SUPPLIED RECORDS Start Marker

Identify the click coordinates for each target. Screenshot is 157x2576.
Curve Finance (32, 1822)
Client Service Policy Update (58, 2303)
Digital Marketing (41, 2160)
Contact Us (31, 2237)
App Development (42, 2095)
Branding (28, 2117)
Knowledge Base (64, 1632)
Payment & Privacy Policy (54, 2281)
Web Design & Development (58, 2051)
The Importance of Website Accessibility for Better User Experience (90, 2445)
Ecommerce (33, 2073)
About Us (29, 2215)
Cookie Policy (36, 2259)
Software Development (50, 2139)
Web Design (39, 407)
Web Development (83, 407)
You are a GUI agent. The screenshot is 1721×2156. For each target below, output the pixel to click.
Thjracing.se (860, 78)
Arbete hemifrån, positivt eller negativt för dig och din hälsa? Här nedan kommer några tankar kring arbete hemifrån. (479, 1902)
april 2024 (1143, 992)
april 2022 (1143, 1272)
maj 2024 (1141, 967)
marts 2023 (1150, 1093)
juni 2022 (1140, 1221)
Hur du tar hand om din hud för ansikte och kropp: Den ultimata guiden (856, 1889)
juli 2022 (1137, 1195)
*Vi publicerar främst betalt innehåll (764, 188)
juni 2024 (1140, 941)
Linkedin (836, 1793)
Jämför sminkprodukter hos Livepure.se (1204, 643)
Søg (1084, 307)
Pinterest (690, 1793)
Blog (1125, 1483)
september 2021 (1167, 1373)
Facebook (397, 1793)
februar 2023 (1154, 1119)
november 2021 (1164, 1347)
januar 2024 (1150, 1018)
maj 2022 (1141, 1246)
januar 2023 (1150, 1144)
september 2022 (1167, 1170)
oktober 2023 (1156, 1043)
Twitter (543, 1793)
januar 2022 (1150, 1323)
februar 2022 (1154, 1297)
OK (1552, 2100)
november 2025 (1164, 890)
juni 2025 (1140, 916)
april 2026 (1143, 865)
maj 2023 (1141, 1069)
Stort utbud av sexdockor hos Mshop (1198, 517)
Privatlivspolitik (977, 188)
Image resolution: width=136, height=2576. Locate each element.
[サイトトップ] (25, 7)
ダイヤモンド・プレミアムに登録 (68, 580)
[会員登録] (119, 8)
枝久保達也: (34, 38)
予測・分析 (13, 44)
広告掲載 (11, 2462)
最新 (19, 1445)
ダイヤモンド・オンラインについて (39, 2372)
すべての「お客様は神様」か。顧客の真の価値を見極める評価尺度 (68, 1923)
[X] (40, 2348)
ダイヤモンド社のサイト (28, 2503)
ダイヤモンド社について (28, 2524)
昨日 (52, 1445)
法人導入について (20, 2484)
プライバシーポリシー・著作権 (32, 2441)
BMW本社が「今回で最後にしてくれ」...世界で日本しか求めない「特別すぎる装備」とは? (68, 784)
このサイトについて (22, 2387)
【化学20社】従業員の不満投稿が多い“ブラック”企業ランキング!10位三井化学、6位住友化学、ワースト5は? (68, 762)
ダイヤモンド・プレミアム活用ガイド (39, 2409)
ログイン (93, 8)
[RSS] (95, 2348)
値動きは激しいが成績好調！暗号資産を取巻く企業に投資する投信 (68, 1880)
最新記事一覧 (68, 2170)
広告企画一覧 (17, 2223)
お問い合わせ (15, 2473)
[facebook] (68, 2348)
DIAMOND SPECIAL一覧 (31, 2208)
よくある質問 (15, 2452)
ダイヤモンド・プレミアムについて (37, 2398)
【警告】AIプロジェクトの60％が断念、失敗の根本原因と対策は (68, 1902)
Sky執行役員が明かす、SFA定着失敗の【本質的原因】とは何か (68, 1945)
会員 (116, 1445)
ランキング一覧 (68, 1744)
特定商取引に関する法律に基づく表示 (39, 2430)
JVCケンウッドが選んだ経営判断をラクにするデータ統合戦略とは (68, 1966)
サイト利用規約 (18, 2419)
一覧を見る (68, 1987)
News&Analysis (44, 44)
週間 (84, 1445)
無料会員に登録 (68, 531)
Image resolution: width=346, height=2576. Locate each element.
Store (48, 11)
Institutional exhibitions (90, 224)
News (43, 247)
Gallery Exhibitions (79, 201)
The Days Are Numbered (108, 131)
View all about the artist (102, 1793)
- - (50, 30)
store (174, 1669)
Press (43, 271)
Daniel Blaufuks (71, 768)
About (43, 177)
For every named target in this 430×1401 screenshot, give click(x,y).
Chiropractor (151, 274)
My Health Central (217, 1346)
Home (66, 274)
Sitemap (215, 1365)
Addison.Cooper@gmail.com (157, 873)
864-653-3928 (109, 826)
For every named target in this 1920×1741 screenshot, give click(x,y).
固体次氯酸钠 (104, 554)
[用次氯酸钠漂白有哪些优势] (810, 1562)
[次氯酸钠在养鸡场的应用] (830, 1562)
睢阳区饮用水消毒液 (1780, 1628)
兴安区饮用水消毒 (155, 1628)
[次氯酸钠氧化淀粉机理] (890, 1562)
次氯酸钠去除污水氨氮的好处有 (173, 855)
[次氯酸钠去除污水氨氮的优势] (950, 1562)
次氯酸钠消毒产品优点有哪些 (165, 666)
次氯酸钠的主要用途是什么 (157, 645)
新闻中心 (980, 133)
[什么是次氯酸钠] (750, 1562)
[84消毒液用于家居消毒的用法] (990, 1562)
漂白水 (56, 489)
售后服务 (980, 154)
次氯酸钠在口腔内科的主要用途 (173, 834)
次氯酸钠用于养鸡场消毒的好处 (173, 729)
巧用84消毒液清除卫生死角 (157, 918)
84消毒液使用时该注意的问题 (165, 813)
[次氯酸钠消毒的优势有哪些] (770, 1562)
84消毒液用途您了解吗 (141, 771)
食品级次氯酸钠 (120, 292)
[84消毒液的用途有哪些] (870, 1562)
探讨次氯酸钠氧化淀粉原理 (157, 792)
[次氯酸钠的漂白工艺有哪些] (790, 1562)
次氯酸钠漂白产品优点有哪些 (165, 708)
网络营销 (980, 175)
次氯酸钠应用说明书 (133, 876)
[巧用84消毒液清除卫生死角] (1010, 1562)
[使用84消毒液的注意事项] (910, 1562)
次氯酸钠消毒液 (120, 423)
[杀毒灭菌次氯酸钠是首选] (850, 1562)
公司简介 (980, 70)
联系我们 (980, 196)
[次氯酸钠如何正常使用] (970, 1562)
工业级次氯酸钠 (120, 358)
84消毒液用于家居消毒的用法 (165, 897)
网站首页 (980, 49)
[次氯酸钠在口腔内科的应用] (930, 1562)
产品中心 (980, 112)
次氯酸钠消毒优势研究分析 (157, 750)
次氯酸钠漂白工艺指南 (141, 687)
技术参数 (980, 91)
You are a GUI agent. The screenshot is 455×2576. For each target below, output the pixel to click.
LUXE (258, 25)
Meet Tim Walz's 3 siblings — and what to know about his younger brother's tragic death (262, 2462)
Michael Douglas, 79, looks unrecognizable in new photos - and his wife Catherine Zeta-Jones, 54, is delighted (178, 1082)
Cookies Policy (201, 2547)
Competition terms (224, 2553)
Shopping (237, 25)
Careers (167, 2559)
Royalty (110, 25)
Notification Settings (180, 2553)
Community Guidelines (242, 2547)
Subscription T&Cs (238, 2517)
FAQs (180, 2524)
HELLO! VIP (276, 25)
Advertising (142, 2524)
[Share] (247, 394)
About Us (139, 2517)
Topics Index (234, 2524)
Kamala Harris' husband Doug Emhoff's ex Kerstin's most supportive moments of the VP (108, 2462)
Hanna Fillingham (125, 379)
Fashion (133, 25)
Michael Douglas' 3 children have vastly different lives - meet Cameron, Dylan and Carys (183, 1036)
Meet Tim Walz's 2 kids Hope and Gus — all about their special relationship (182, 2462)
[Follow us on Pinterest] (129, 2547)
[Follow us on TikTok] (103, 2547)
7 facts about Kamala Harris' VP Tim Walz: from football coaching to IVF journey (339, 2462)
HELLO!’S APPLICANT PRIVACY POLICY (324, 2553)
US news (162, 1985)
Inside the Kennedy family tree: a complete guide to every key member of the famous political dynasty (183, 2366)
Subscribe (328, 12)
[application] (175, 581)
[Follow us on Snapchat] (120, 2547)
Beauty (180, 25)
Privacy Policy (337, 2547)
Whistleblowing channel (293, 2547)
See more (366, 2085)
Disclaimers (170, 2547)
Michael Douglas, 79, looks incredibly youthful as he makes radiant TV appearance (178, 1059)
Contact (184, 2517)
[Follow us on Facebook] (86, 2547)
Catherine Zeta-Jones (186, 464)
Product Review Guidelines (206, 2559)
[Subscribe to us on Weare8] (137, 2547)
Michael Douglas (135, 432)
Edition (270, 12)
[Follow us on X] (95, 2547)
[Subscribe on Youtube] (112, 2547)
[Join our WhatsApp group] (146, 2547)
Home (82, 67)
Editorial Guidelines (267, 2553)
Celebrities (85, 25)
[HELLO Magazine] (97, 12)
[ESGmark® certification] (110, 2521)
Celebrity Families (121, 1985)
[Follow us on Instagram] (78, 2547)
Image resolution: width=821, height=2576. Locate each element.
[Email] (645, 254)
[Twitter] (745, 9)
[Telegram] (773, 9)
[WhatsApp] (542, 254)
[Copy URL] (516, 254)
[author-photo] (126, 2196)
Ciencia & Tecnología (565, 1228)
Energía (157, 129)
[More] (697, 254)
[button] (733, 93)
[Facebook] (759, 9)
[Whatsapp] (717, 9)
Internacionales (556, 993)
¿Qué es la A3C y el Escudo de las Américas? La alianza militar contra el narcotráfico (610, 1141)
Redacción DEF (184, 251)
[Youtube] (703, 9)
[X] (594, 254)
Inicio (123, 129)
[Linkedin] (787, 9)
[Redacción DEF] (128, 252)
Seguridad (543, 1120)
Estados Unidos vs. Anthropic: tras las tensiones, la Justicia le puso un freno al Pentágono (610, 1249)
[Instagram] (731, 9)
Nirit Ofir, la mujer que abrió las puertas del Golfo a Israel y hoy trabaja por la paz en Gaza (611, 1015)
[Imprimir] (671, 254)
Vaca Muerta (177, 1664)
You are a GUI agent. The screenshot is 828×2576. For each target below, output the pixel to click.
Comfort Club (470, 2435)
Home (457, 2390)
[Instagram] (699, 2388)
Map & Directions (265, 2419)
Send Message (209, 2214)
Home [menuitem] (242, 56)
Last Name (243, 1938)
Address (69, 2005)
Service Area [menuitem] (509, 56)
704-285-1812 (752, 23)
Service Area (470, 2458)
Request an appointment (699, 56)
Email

SUPPLIED RECORDS End Marker

TASK PROMPT.
The lines above that hold the word "Walz" need counting; write the count and nothing more.

ANSWER FOR THE TASK.
3